Corte de Direitos Humanos condena Brasil por discriminação racial
A Corte Interamericana de Direitos Humanos (Corte IDH) condenou o Brasil por falhas graves na investigação de um caso de discriminação racial ocorrido em 1998. O julgamento não se trata apenas de um episódio do passado, mas de um reflexo da realidade de muitas pessoas negras no país. A decisão da Corte reconhece que o racismo estrutural não só impede oportunidades, mas também silencia e revitimiza aqueles que ousam denunciar a discriminação.
Neusa dos Santos Nascimento e Gisele Ana Ferreira Gomes, duas mulheres negras, buscaram uma oportunidade de trabalho em São Paulo. Disseram a elas que as vagas haviam sido preenchidas. No entanto, no mesmo dia, uma mulher branca foi contratada sem dificuldades. Quando uma das vítimas tentou se candidatar no dia seguinte, conseguiu preencher o formulário, mas nunca foi contatada.
Elas decidiram denunciar. Lutaram por justiça. Mas o que enfrentaram depois foi ainda mais cruel: um processo que se arrastou por mais de uma década, até que, em 2009, veio a decisão de absolvição por “falta de provas”. A Justiça ignorou o que estava escancarado: a cor da pele foi o critério que decidiu quem teria acesso ao emprego e quem não teria.
A Corte Interamericana concluiu que o Estado brasileiro falhou ao não garantir uma investigação séria e comprometida com a verdade. O sistema judicial não apenas não protegeu as vítimas, como reforçou a impunidade da discriminação racial. Além disso, ao longo do processo, as autoridades transferiram para Neusa e Gisele a responsabilidade de provar que sofreram racismo, ignorando o contexto social e estrutural do caso.

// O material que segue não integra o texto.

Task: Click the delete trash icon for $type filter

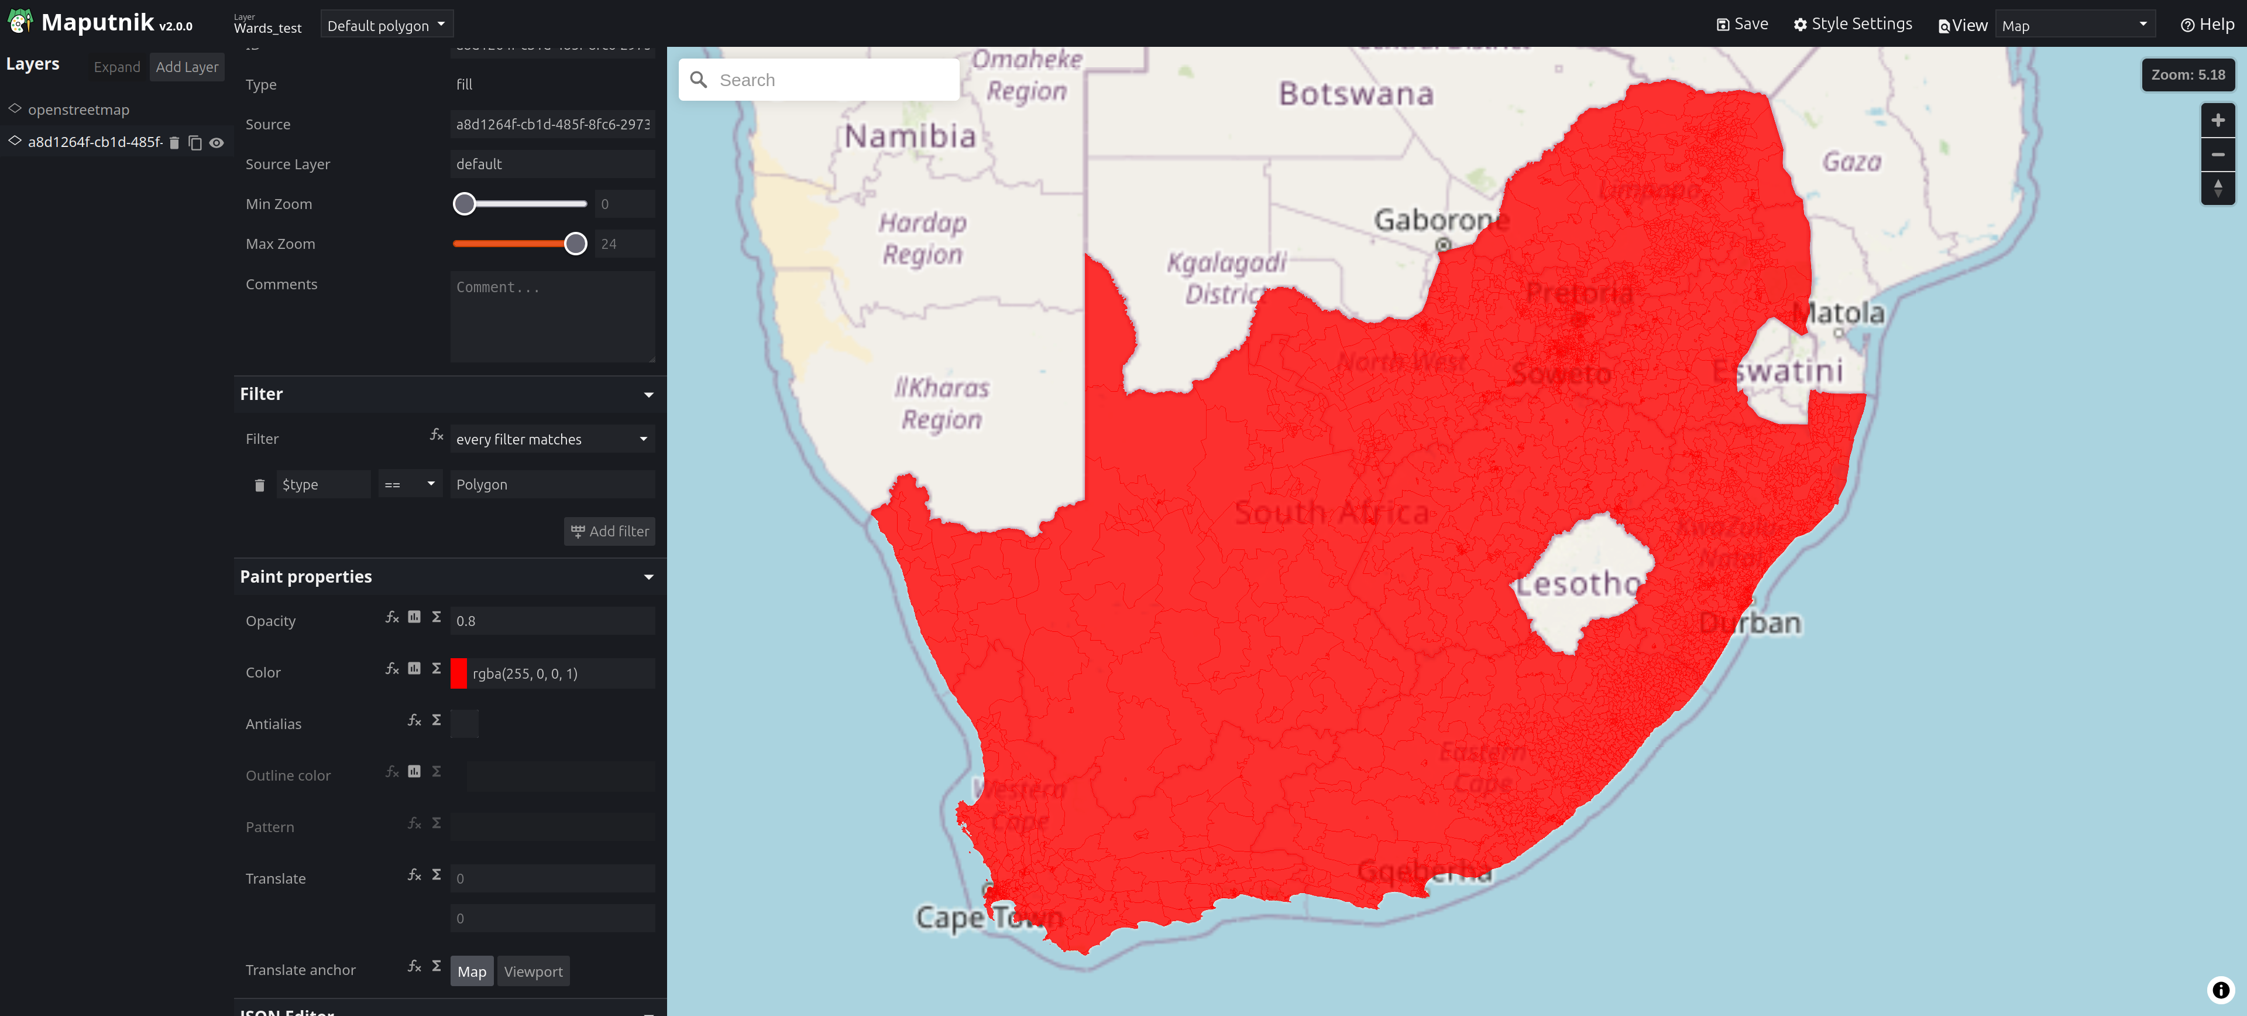Action: (259, 484)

A decisão também destacou um problema ainda maior: o racismo institucional dentro da própria Justiça. O Brasil, que por tanto tempo se recusou a enxergar o racismo como uma questão sistêmica, agora é obrigado a reconhecer que falhou – e continua falhando – em proteger a população negra.
Para tentar reparar esse erro histórico, a Corte IDH determinou que o Brasil tome uma série de medidas, incluindo:
• Reconhecer publicamente sua responsabilidade e pedir desculpas às vítimas.

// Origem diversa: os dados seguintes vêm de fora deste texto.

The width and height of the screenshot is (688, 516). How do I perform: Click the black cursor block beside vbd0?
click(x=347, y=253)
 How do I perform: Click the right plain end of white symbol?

• Pagar indenizações a Neusa e Gisele.
• Criar protocolos mais rigorosos para investigação e julgamento de crimes de racismo, garantindo que casos como esse não sejam tratados com negligência.
• Incluir conteúdos sobre discriminação racial na formação do Judiciário e do Ministério Público, para que juízes e promotores tenham uma visão mais crítica sobre as desigualdades raciais no Brasil.
• Coletar dados sobre acesso à justiça, para entender como a cor da pele influencia nas decisões judiciais.
• Criar medidas que previnam a discriminação em processos seletivos, garantindo que ninguém mais perca uma oportunidade de emprego simplesmente por ser negro.
A condenação do Brasil é um marco, mas não é suficiente. O racismo não começa e nem termina com um julgamento. Ele está nas portas que se fecham sem explicação, nos olhares desconfiados dentro de lojas, nos salários mais baixos para pessoas negras, na ausência de corpos negros em espaços de poder. Está na Justiça que demora demais, que desacredita as vítimas, que não vê o óbvio.
Neusa e Gisele tiveram coragem de denunciar, de enfrentar o peso de um sistema que insiste em negar o racismo. Hoje, essa decisão é um reconhecimento tardio de que elas estavam certas o tempo todo. Mas a pergunta que fica é: quantas Neusas e Giseles ainda serão silenciadas antes que o Brasil realmente mude?
A justiça veio, mas a luta continua.